▸ **TO DO**:
- 1) In the forum thread about the right-front noise, what did mdust replace that failed to stop the sound?
- 2) Please carry the forum thread about the right-front noise on past its final post.

# noise coming from right front side



## mdust (Apr 9, 2007)

Hi Folks
I am getting a noise just after moving from a stationery spot or in a traffic about two seconds after.The noise sounds like something is slack from a rubber grip . I was told by my mechanics to change my disc pads or it could be my abs working in . I have changed my disc pads and I am still experiencing this noise. Can anyone suggest the cause?I have a 2005 2.0 from Japan. many regards


----------



## aussietrail (Sep 24, 2004)

ABS self-test

I think this question and answer has been provided over a 100 times on this forum LOL 

Marc: Maybe it's a good idea to make it a sticky topic at the top with this sound and what it means, you may wanna include a audio file with you hissing in it to represent the ABS self-test. hahahahaha


----------



## Revhead Kev (Apr 1, 2007)

Jalal,
Doesn't the ABS self-test only happen on startup ?
Mdust mentioned they get the noise also when in traffic about 2 secs after moving off.

Mdust,
What does the noise sound like ?
Is it a knock, bump or other sound ?


----------



## aussietrail (Sep 24, 2004)

Yes Kev, the ABS self test only happens at start-up.

▸ **RECORD SET**:
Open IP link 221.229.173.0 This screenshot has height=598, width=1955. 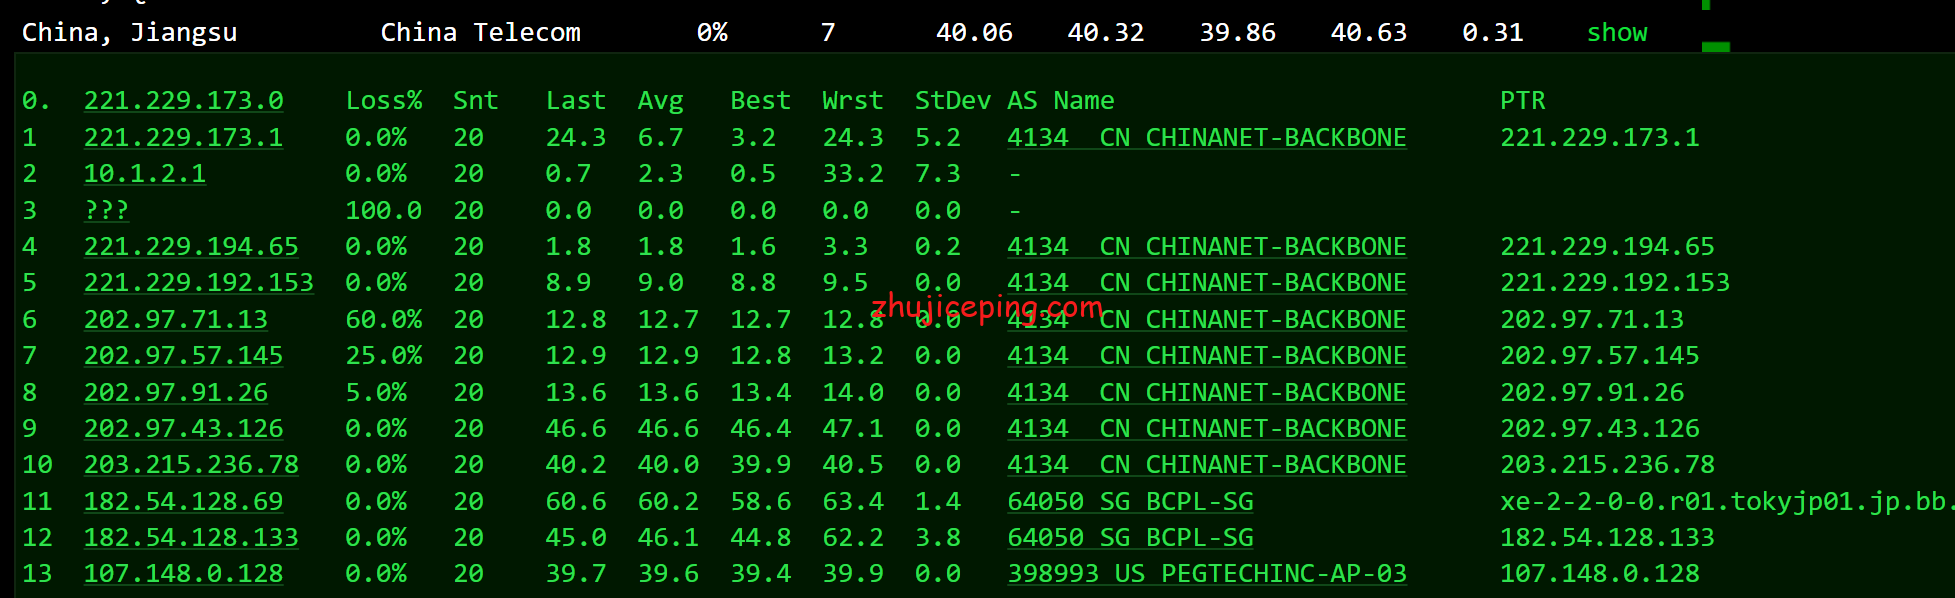[183, 101]
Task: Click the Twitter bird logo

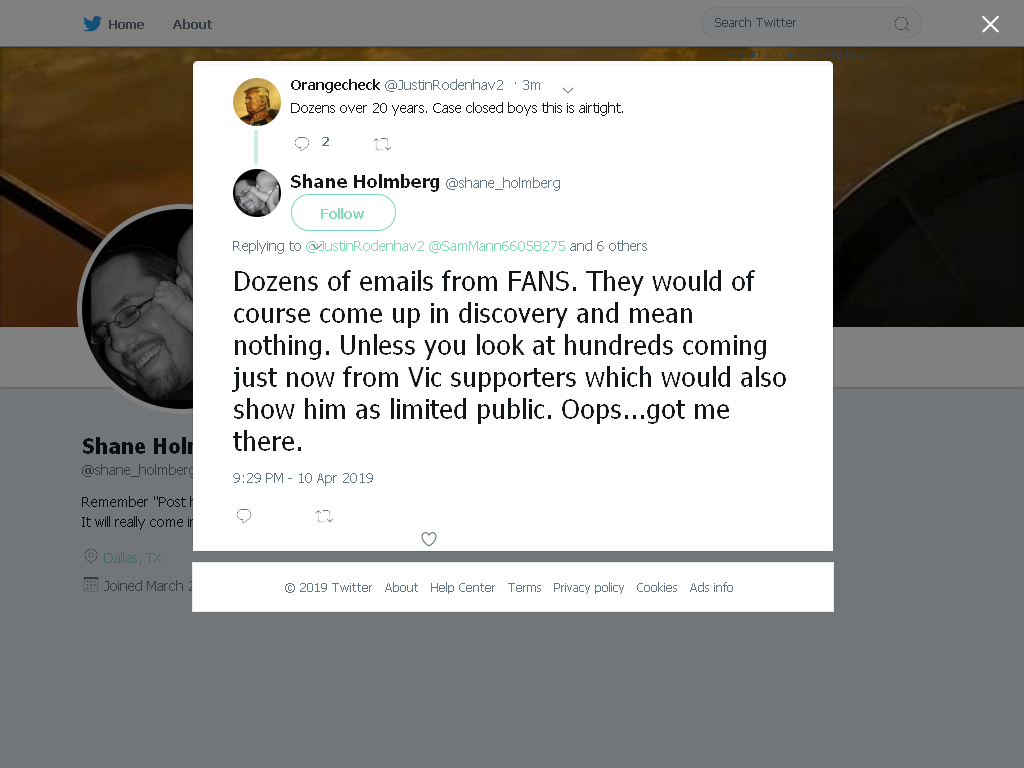Action: tap(92, 24)
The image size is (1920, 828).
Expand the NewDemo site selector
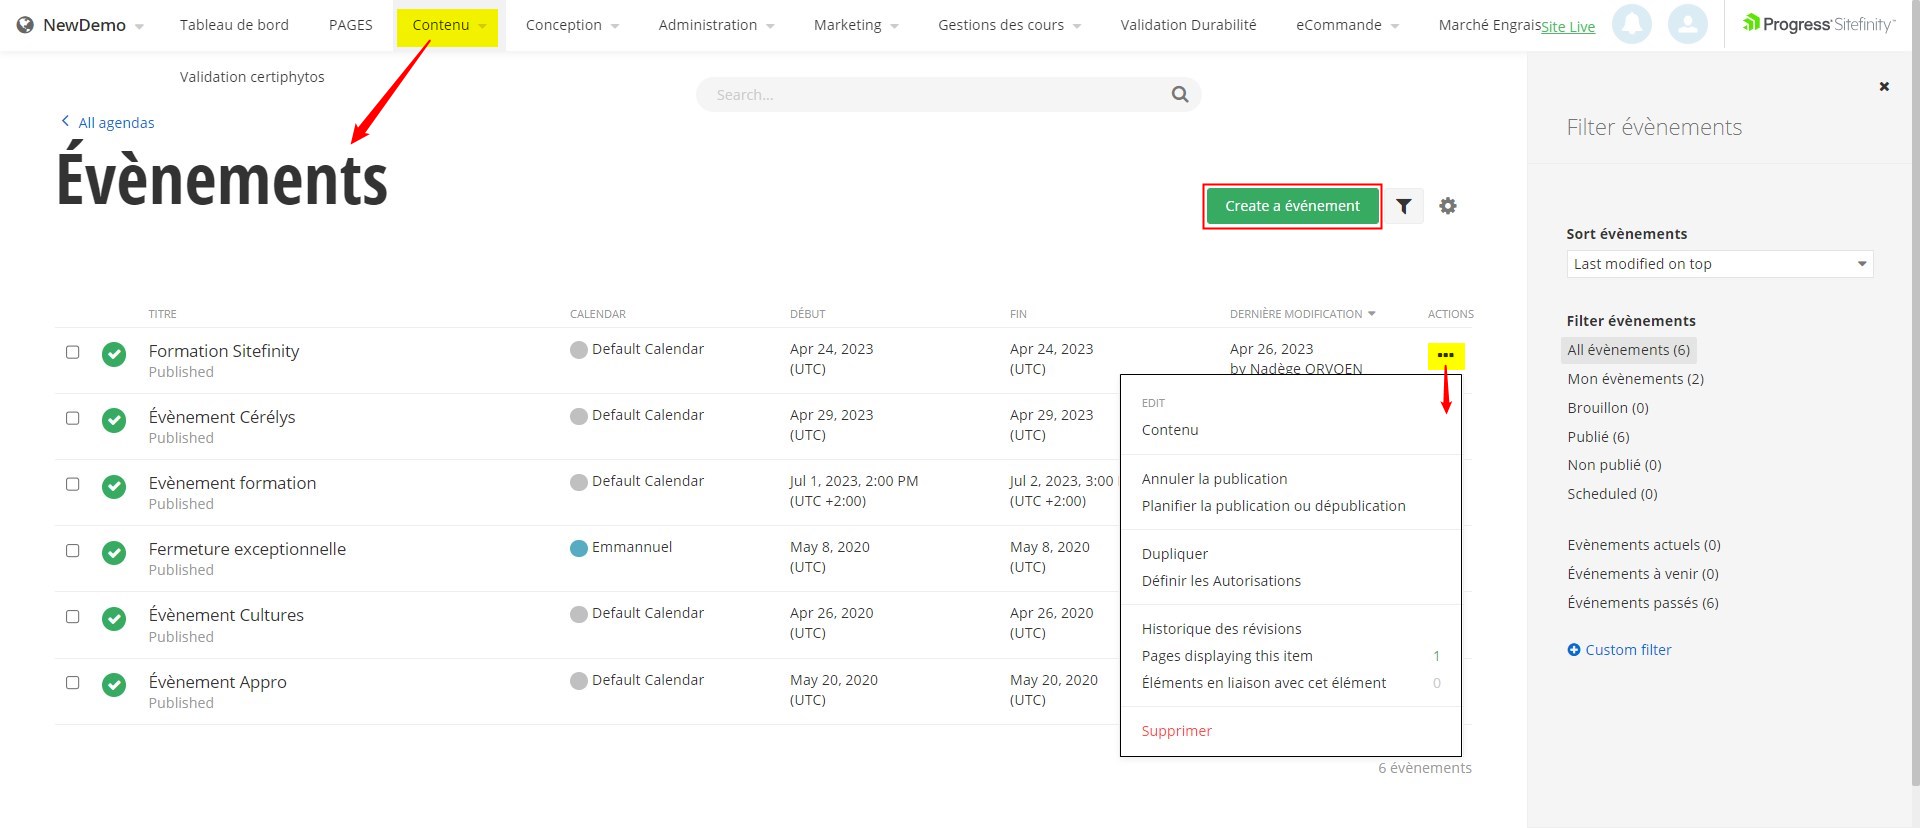84,25
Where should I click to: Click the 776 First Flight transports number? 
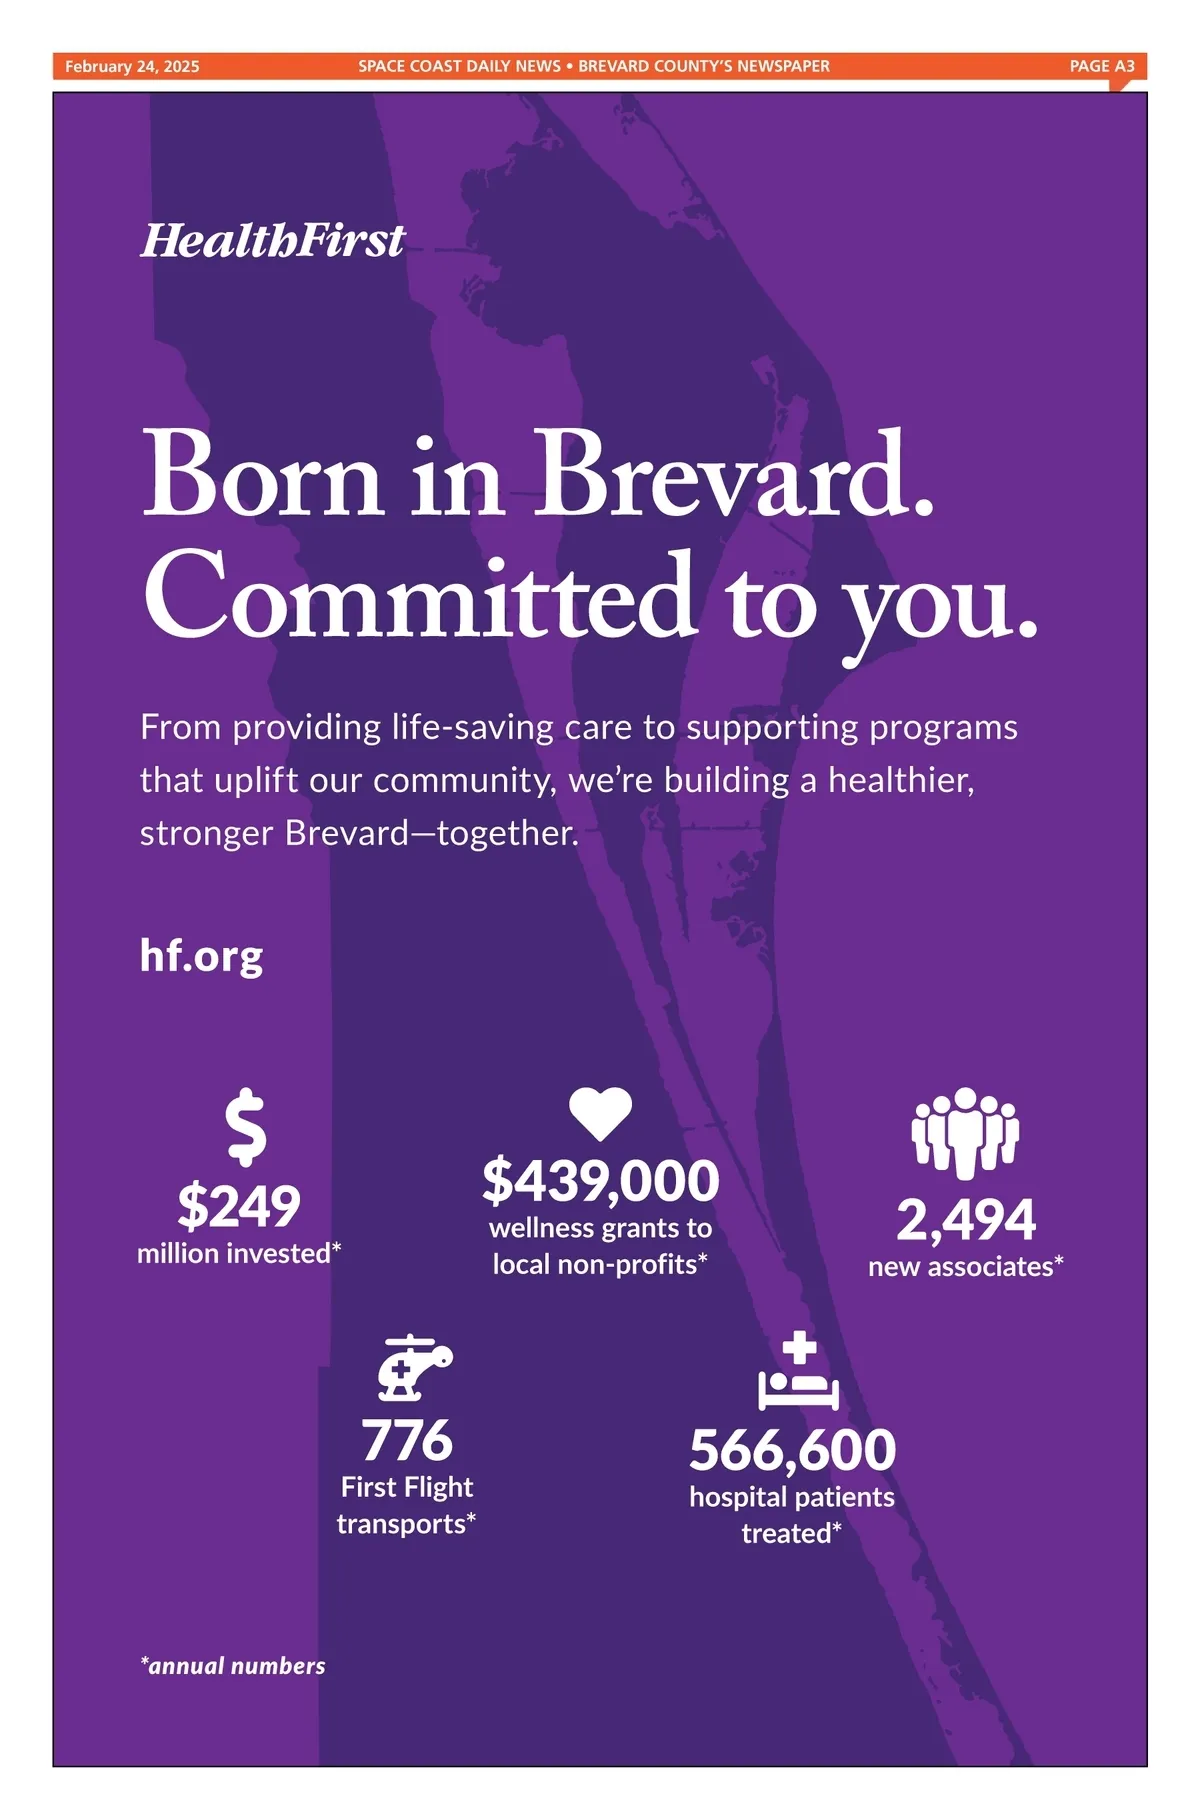coord(407,1441)
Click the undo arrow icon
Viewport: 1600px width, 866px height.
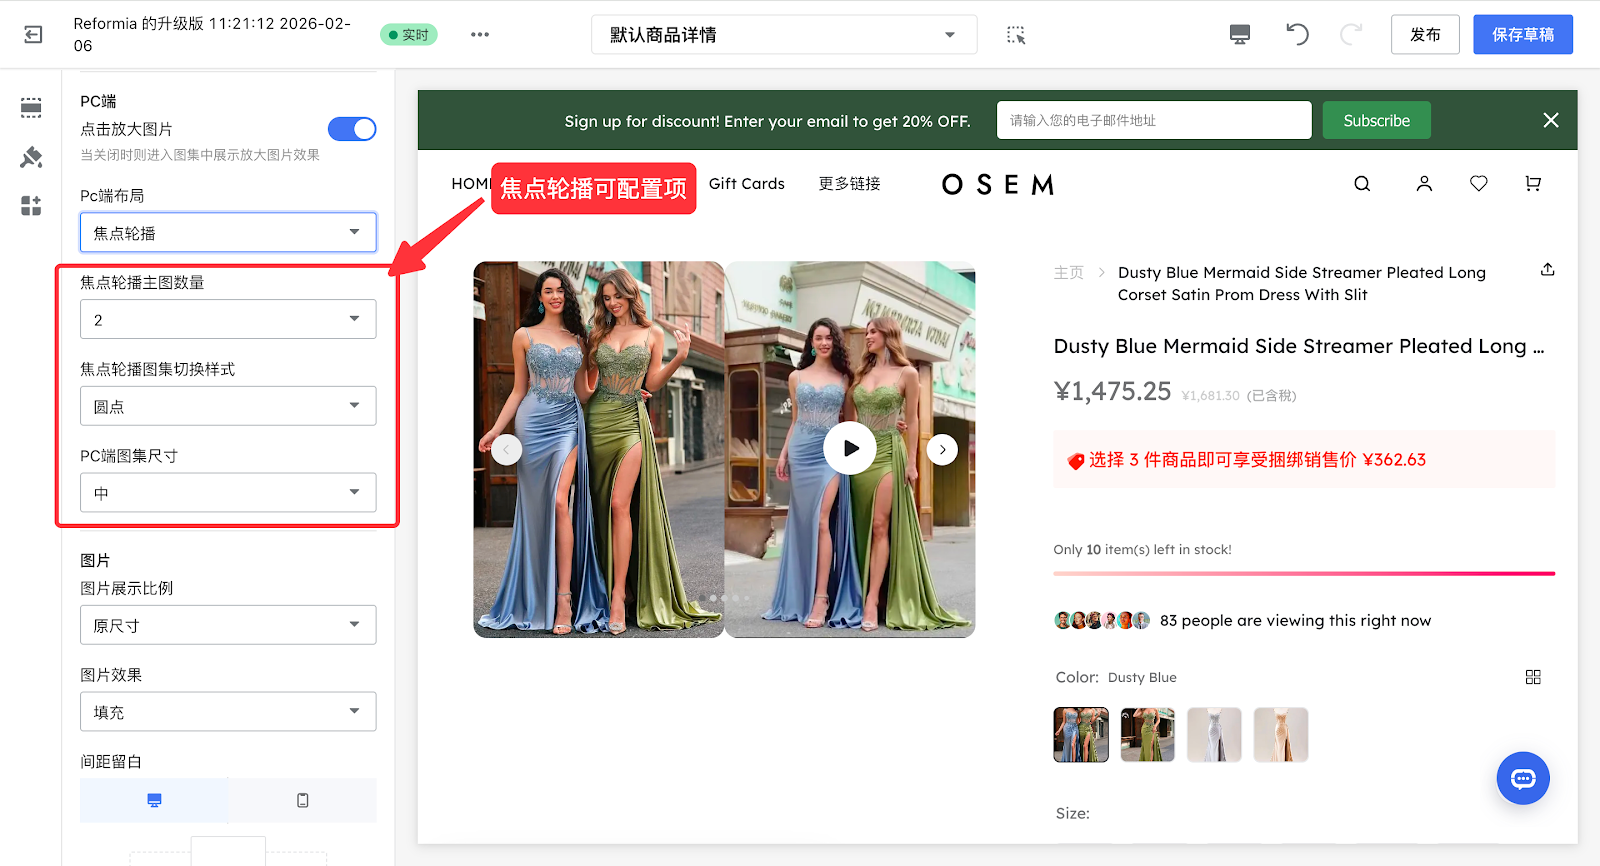pyautogui.click(x=1297, y=35)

▸ **TASK RESPONSES**:
- 1) The disc pads.

- 2)
----------



## mdust (Apr 9, 2007)

Hi Folks
Thanks for your replies guys, according to Jalal with his comments on this topic 100 times this q is being asked maybe there is something Nissan has to address . The noise is somewhat like a loose rubber hitting against the chasis.I have checked all my engine mounts and they are good. No signs of bursting.


----------



## aussietrail (Sep 24, 2004)

Hi mdust, my reply was only based on the noise that you would normally hear when you start the car and move away, this would be the ABS self-test for sure, but you shouldn't be hearing that noise when the car is moving.

Have you checked the drive shaft shoes/rubber to see if there is any tear in them? This coukd happen if you went over a stick or something and had the shaft shoes torn. The noise could also be related to a shot front wheel bearing and we had quite a few of these replaced down under under warranty.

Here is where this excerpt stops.